___ 原文

1. 概述
本篇博客主要介紹在centos7操作系統集群中部署,配置和使用pbs調度系統的過程
centos7版本:CentOS Linux release 7.9.2009 (Core)
pbs調度系統版本:torque-6.1.3.tar.gz
集群信息:
使用三個虛擬節點部署pbs系統
節點名稱 | 節點IP | 節點角色 | 節點服務 |
---|---|---|---|
node16 | 192.168.80.16 | 管理節點,登陸節點 | pbs_server pbs_schd |
node17 | 192.168.80.17 | 節點節點 | pbs_mom |
node18 | 192.168.80.18 | 計算節點 | pbs_mom |
本篇只是pbs調度軟件torque的基本部署,配置,使用。更加復雜的功能,比如MPI環境,圖形界面顯示,GPU調度,Munge認證,數據庫信息獲取,高可用配置,未做詳細的探究,后期有時間再進行完善。
2. 部署
一般集群都需要時間統一,全局身份認證,這兩個步驟在本篇博客不作介紹。
本篇博客的node16-18,已經通過ldap和sssd實現了全局身份認證。
同時約定使用node16的一個軟件安裝目錄作為共享目錄,共享給node17和node18
2.1 創建和掛載共享目錄
node16上執行mkdir -p /hpc/torque/6.1.3
,該目錄用來安裝torque軟件,共享給其他節點
執行mkdir -p /hpc/packages/
作為編譯torque的工作目錄
編輯/etc/exportfs文件,內容如下:
/hpc 192.168.80.0/24(rw,no_root_squash,no_all_squash)
/home 192.168.80.0/24(rw,no_root_squash,no_all_squash)
執行:systemctl start nfs && systemctl enable nfs
設置nfs啟動和開機啟動
執行:exportfs -r
,使共享目錄即時生效
在node17,node18上分別執行:
mkdir -p /hpc
mount.nfs 192.168.80.16:/hpc /hpc
mount.nfs 192.168.80.16:/home /home
2.2 部署torque軟件
下載
wget http://wpfilebase.s3.amazonaws.com/torque/torque-6.1.3.tar.gz
解壓
tar -zxvf torque-6.1.3.tar.gz -C /hpc/packages
,解壓到編譯安裝torque的工作目錄
配置安裝信息
# 1. yum安裝軟件依賴
yum -y install libxml2-devel boost-devel openssl-devel libtool readline-devel pam-devel hwloc-devel numactl-devel tcl-devel tk-devel
# yum groupinstall "GNOME Desktop" "Graphical Administrator Tools" 如果編譯選項有--enable-gui時,需要安裝圖像界面依賴
# 2. configure傳參,配置編譯安裝信息
./configure \
--prefix=/hpc/torque/6.1.3 \
--mandir=/hpc/torque/6.1.3/man \
--enable-cgroups \
--enable-syslog \
--enable-drmaa \
--enable-gui \
--with-xauth \
--with-hwloc \
--with-pam \
--with-tcl \
--with-tk \
# --enable-numa-support \ #這個參數加上,要編輯mom.layout,不清楚規則,暫時取消
# 3. 更新。后期可能添加對MPI,GPU,Munge認證,高可用配置等的支持,本篇后期補充
執行結束后:
Building components: server=yes mom=yes clients=yes
gui=yes drmaa=yes pam=yes
PBS Machine type : linux
Remote copy : /usr/bin/scp -rpB
PBS home : /var/spool/torque
Default server : node13
Unix Domain sockets :
Linux cpusets : no
Tcl : -L/usr/lib64 -ltcl8.5 -ldl -lpthread -lieee -lm
Tk : -L/usr/lib64 -ltk8.5 -lX11 -L/usr/lib64 -ltcl8.5 -ldl -lpthread -lieee -lm
Authentication : trqauthd
Ready for 'make'.

______
___ 記錄資料

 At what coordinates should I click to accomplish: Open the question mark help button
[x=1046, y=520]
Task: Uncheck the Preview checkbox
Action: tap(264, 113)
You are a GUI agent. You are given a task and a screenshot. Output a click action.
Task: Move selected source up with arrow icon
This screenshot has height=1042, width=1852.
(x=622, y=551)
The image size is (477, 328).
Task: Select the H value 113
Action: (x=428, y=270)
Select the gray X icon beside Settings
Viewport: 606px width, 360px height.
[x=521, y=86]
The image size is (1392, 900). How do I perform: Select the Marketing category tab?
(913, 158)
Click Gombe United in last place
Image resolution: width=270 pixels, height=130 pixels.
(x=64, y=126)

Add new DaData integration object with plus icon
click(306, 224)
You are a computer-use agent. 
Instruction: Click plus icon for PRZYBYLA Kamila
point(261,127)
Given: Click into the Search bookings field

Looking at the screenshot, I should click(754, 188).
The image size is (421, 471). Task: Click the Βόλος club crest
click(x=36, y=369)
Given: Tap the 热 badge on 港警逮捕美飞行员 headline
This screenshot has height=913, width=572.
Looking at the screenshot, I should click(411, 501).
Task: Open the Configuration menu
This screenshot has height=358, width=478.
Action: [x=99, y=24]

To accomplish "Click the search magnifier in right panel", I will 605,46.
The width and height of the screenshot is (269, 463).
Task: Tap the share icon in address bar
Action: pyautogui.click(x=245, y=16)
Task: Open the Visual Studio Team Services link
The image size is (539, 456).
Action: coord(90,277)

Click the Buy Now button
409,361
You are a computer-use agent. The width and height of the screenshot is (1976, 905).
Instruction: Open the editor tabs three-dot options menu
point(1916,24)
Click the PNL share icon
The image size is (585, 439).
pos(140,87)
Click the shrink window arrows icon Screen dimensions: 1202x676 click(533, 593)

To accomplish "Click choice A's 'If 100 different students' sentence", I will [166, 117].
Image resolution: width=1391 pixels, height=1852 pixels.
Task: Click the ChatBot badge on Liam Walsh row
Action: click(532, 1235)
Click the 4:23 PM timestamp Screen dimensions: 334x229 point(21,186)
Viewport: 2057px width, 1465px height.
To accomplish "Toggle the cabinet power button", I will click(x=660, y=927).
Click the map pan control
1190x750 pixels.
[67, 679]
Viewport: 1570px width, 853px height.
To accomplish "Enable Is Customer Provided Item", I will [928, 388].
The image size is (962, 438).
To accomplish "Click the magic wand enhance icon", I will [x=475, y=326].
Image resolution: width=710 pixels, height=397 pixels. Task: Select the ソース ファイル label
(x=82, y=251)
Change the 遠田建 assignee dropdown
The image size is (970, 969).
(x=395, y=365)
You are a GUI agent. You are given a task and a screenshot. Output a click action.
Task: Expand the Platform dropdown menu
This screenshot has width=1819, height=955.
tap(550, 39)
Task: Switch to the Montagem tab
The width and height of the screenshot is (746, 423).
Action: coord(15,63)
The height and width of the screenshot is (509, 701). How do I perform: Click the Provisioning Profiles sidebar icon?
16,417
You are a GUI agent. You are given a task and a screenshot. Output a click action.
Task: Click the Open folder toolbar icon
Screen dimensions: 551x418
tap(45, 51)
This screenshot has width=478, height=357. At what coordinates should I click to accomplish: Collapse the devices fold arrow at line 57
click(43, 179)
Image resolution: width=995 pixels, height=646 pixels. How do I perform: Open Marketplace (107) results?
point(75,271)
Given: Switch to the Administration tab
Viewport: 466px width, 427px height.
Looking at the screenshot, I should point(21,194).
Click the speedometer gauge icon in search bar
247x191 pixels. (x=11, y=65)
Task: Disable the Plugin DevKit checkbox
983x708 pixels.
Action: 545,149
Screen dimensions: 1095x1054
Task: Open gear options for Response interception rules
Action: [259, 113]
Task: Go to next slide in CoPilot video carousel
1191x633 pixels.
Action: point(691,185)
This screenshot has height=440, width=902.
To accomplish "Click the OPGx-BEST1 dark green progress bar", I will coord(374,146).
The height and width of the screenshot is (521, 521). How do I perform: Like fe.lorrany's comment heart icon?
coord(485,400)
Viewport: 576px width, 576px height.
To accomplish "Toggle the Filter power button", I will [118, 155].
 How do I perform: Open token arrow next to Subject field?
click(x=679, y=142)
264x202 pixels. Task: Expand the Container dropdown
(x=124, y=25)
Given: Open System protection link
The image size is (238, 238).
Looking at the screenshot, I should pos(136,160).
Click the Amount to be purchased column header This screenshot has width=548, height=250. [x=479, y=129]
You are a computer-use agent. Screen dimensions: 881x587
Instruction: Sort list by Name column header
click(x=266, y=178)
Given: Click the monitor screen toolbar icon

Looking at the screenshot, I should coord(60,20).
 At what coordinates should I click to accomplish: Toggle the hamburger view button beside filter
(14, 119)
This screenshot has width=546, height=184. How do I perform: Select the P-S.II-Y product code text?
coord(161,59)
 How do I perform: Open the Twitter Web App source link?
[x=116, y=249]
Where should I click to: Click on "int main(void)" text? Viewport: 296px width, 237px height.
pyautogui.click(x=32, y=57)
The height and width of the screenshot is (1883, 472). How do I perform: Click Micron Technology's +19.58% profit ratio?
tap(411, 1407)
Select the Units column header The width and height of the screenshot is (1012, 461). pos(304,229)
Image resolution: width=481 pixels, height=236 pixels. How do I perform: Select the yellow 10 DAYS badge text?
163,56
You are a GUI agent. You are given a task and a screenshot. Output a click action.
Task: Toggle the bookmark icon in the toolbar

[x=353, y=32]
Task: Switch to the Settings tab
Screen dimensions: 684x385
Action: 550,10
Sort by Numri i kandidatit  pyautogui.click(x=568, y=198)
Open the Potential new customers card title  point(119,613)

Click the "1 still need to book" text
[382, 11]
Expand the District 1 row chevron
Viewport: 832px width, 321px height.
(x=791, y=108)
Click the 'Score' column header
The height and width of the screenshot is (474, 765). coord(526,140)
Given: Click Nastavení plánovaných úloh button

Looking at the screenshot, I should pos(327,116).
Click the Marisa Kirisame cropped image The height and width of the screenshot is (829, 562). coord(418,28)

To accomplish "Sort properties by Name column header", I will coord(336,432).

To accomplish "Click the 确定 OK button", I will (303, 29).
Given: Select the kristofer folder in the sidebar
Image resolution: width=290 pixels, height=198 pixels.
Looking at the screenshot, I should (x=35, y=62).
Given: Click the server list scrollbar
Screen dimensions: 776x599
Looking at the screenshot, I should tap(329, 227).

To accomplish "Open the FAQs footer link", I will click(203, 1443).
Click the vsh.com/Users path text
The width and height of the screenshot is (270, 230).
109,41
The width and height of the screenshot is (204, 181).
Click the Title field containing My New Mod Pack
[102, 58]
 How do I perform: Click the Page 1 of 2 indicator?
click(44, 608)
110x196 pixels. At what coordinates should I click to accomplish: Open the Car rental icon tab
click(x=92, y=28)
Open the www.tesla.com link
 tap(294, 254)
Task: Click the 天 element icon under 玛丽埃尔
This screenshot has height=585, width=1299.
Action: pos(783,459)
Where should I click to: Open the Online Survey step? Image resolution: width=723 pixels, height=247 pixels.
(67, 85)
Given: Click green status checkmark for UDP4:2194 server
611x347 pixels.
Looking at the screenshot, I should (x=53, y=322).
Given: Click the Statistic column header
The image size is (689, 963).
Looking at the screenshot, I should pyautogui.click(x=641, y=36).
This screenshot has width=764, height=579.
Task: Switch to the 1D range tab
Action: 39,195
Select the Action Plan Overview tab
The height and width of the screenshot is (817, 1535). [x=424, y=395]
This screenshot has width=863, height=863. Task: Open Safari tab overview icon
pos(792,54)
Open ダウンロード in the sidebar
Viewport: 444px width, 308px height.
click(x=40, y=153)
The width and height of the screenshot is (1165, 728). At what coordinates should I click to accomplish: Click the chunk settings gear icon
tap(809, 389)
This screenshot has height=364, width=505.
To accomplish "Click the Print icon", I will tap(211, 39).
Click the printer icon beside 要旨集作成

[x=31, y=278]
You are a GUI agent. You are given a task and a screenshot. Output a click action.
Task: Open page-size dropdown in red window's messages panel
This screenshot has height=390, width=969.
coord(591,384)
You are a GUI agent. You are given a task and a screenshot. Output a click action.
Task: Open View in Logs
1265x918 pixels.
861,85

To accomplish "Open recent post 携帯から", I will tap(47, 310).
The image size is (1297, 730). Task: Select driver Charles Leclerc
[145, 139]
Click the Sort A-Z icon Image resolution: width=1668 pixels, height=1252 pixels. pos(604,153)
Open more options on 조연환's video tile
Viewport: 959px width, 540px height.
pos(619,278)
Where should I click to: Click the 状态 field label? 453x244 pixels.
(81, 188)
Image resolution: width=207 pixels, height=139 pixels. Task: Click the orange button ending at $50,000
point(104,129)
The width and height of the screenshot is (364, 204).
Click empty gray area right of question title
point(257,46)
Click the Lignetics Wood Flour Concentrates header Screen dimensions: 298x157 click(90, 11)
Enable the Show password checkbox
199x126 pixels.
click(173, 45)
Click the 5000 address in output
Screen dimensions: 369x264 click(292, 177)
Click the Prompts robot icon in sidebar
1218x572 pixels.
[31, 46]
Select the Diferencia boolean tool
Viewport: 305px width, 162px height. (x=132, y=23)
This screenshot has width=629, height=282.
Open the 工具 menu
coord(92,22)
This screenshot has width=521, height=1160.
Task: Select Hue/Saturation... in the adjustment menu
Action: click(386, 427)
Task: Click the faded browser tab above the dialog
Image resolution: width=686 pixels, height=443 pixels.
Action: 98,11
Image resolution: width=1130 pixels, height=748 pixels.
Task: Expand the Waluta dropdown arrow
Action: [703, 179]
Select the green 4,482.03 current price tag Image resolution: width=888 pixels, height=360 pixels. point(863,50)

______

任務清單:
a - 將 torque 部署原文中以含「pbs調度系統版本:torque-6.1.3.tar.gz」的文字開頭、以「探究,后期有時間再進行完善。」收尾的那一段再寫一遍,並把其中的「計算節點」換成「運算節點」。
b - 接續在 CentOS 7 叢集部署 torque 的原文,從最後一句之後往下寫。

逐項解答:
a -
pbs調度系統版本:torque-6.1.3.tar.gz
集群信息:
使用三個虛擬節點部署pbs系統
節點名稱 | 節點IP | 節點角色 | 節點服務 |
---|---|---|---|
node16 | 192.168.80.16 | 管理節點,登陸節點 | pbs_server pbs_schd |
node17 | 192.168.80.17 | 節點節點 | pbs_mom |
node18 | 192.168.80.18 | 運算節點 | pbs_mom |
本篇只是pbs調度軟件torque的基本部署,配置,使用。更加復雜的功能,比如MPI環境,圖形界面顯示,GPU調度,Munge認證,數據庫信息獲取,高可用配置,未做詳細的探究,后期有時間再進行完善。

b -
編譯和安裝
# 1. 編譯,安裝
make -j4 && make install
# 2. 生成安裝腳本
# make packages
執行make packages輸出:
這一步可以不做。在本篇博客中,工作目錄在共享文件系統,因此只需要在每個節點執行make install即可。
[root@node16 torque-6.1.3]# make packages
Building packages from /hpc/packages/torque-6.1.3/tpackages
rm -rf /hpc/packages/torque-6.1.3/tpackages
mkdir /hpc/packages/torque-6.1.3/tpackages
Building ./torque-package-server-linux-x86_64.sh ...
libtool: install: warning: remember to run `libtool --finish /hpc/torque/6.1.3/lib'
Building ./torque-package-mom-linux-x86_64.sh ...
libtool: install: warning: remember to run `libtool --finish /hpc/torque/6.1.3/lib'
Building ./torque-package-clients-linux-x86_64.sh ...
libtool: install: warning: remember to run `libtool --finish /hpc/torque/6.1.3/lib'
Building ./torque-package-gui-linux-x86_64.sh ...
Building ./torque-package-pam-linux-x86_64.sh ...
libtool: install: warning: remember to run `libtool --finish /lib64/security'
Building ./torque-package-drmaa-linux-x86_64.sh ...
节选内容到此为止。